SOLUBILIZATION OF ILEAL RECEPTOR FOR INTRINSIC FACTOR VITAMIN-B12 COMPLEX IN RAT

Abstract

Solubilization of the ileal receptor for intrinsic factor-B12 complex (IF-B12) was attempted by extracting ileal mucosa of the rat with an alkaline buffer of pH 10 and mechanical grinding. The ileal extract, when incubated with homologous IF-57CoB12 and applied on a bio-Gel A-5m column, produced a macromolecular fraction containing IF-57CoB12, which was presumed to be a complex of receptor (Rec) and IF-B12. Ileal extract after centrifugation at 100,000 g for 1 h still yielded Rec-IF-B12. Formation of this complex in vitro was demonstrated by agar-gel electrophoresis in which a new peak appeared near the origin.

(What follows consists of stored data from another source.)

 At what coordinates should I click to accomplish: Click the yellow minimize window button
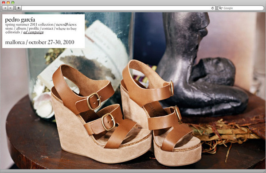click(x=8, y=3)
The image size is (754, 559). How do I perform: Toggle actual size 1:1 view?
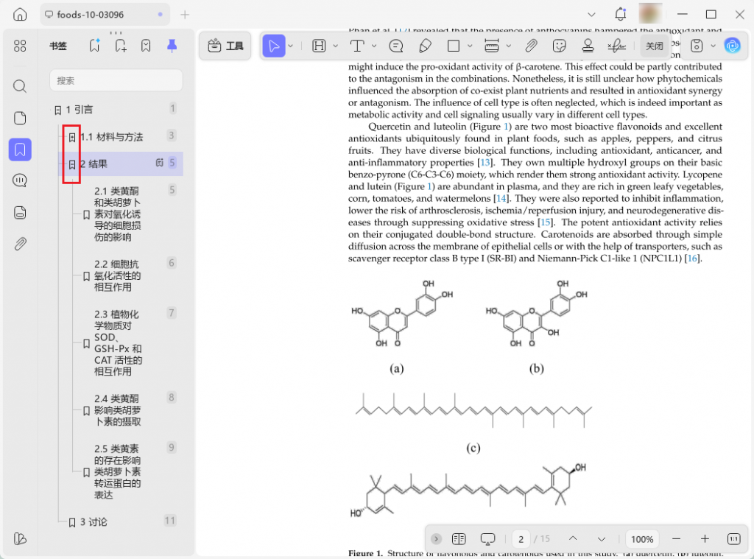click(733, 539)

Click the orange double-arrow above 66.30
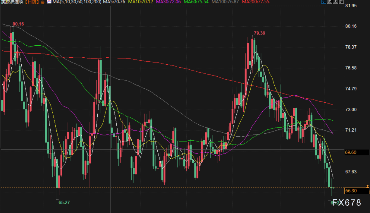[x=367, y=186]
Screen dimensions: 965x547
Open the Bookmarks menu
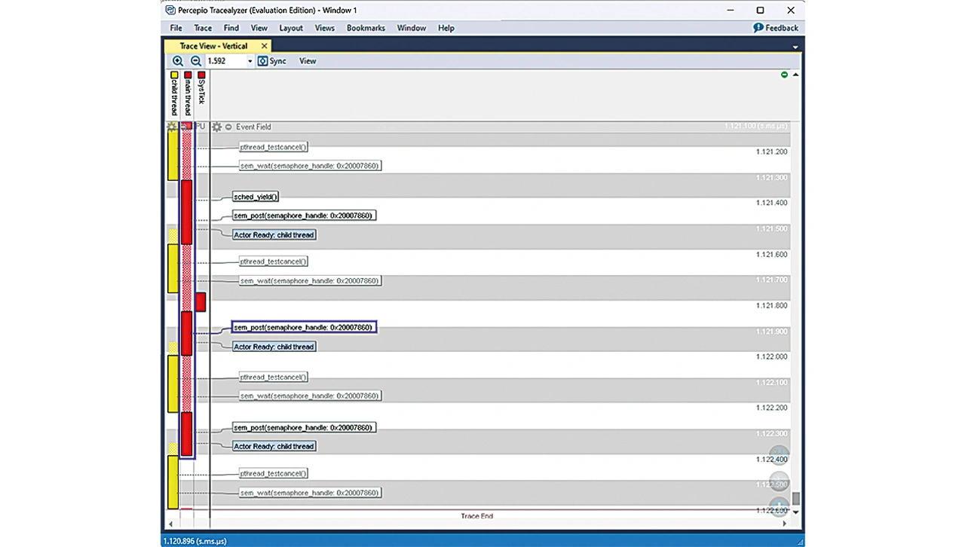[x=366, y=28]
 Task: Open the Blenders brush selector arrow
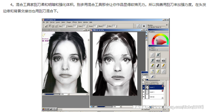point(167,25)
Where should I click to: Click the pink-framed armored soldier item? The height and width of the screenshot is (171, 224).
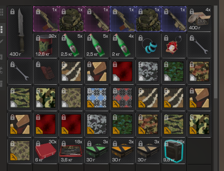[71, 19]
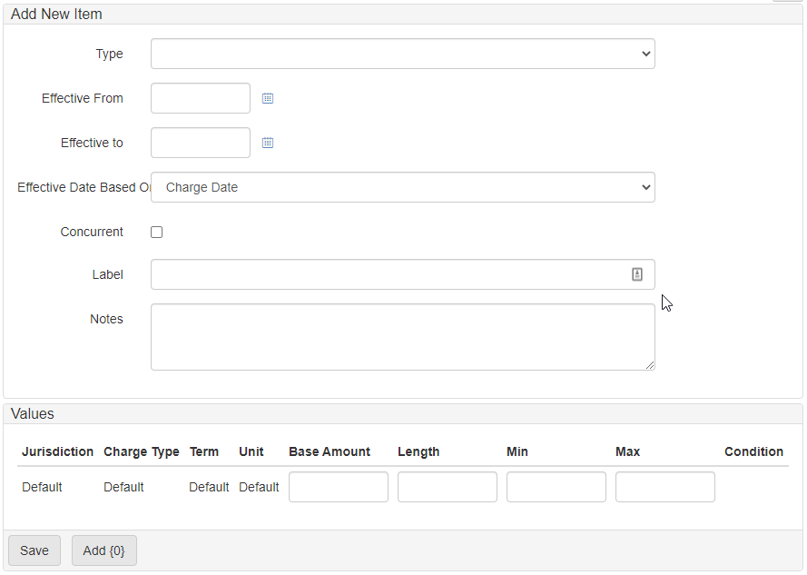Select the Length input box
This screenshot has width=807, height=575.
click(x=447, y=487)
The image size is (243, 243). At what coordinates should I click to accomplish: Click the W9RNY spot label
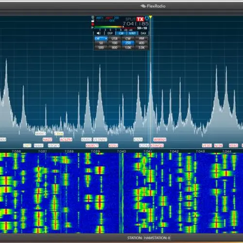160,139
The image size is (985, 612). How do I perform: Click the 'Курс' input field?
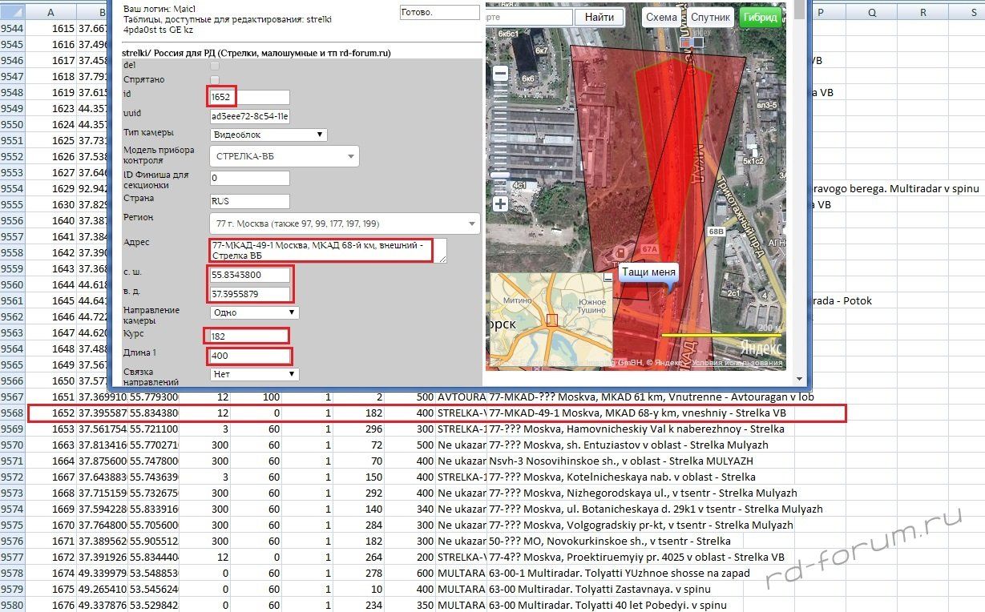(x=248, y=335)
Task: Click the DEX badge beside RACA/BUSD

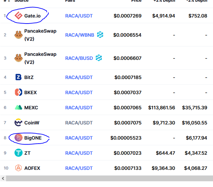Action: point(99,58)
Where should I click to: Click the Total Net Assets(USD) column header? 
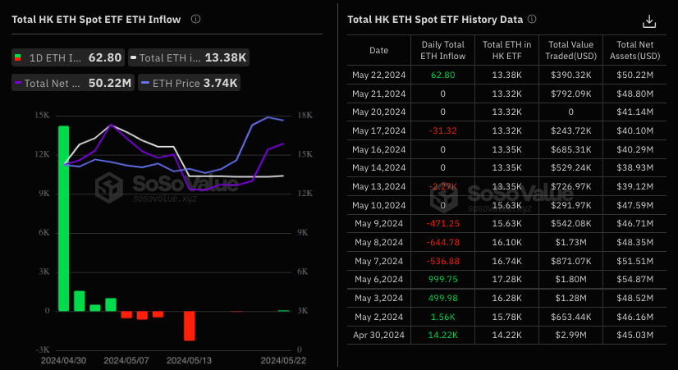point(638,50)
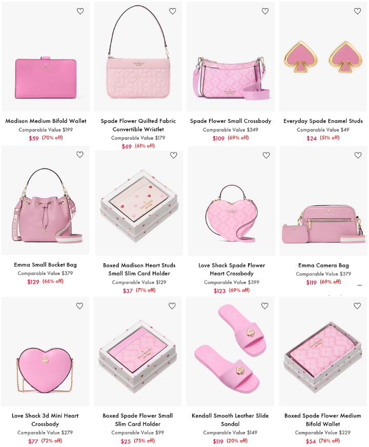This screenshot has width=369, height=447.
Task: Open Emma Camera Bag product title
Action: 323,265
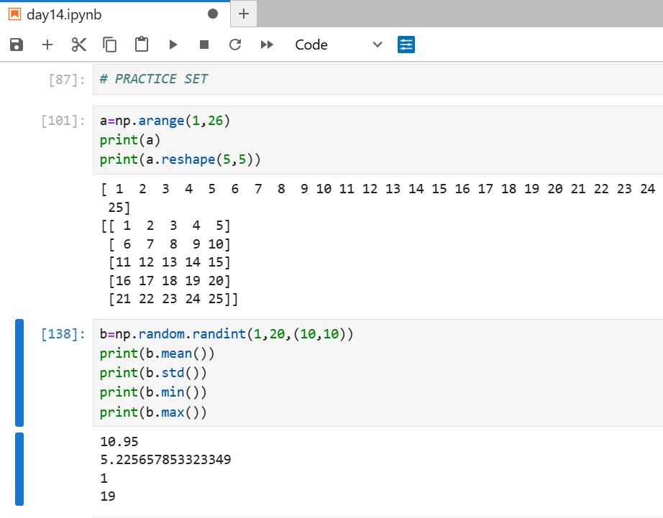
Task: Run the selected cell
Action: [x=173, y=44]
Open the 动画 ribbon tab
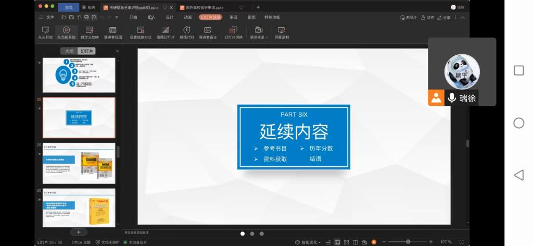Viewport: 533px width, 246px height. click(187, 17)
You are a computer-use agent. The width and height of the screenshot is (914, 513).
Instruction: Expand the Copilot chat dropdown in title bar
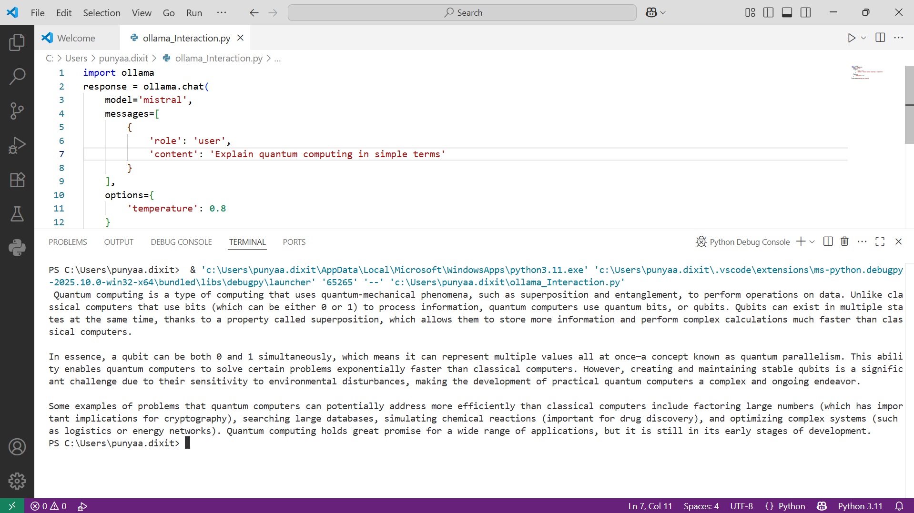(x=663, y=13)
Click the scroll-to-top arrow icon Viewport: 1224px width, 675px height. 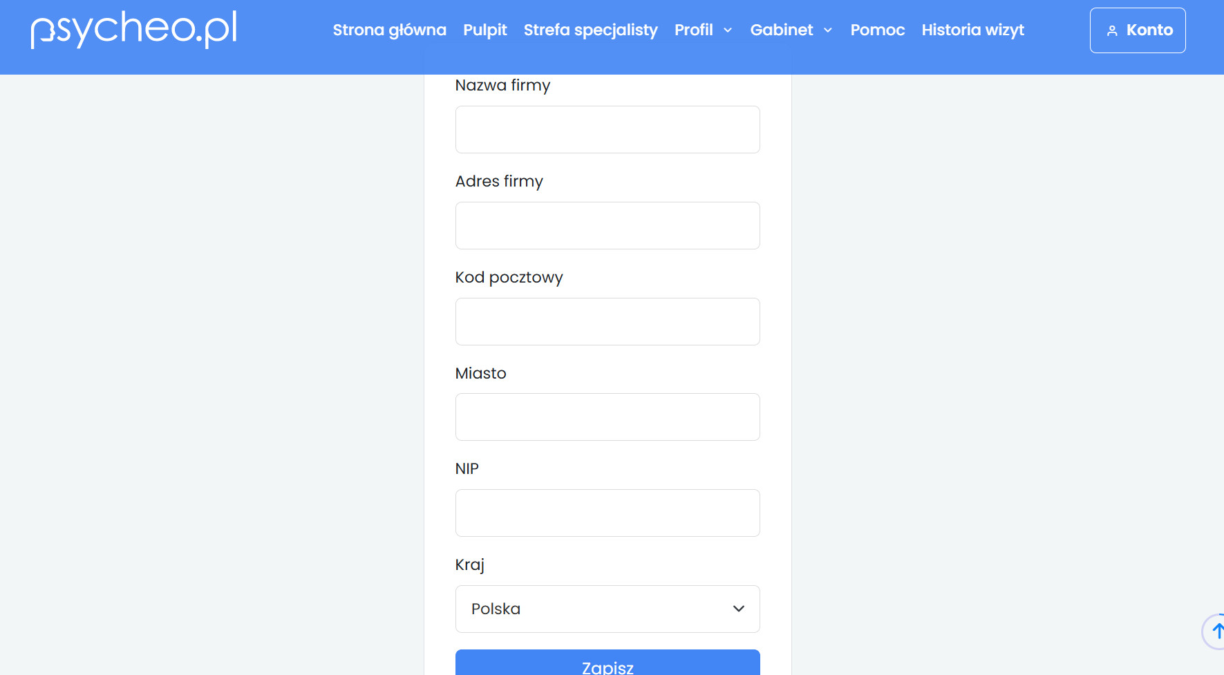click(x=1217, y=631)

This fraction was in the void volume of a Sephadex G-200 column. Ileal extracts obtained 1.5 and 3 h after oral administration of 57CoB12 contained Rec-IF-57CoB12. Treatment of Rec-IF-B12 with EDTA or trypsin released IF-B12, suggesting involvement of divalent cations in Rec-IF-B12 and a protein nature of Rec.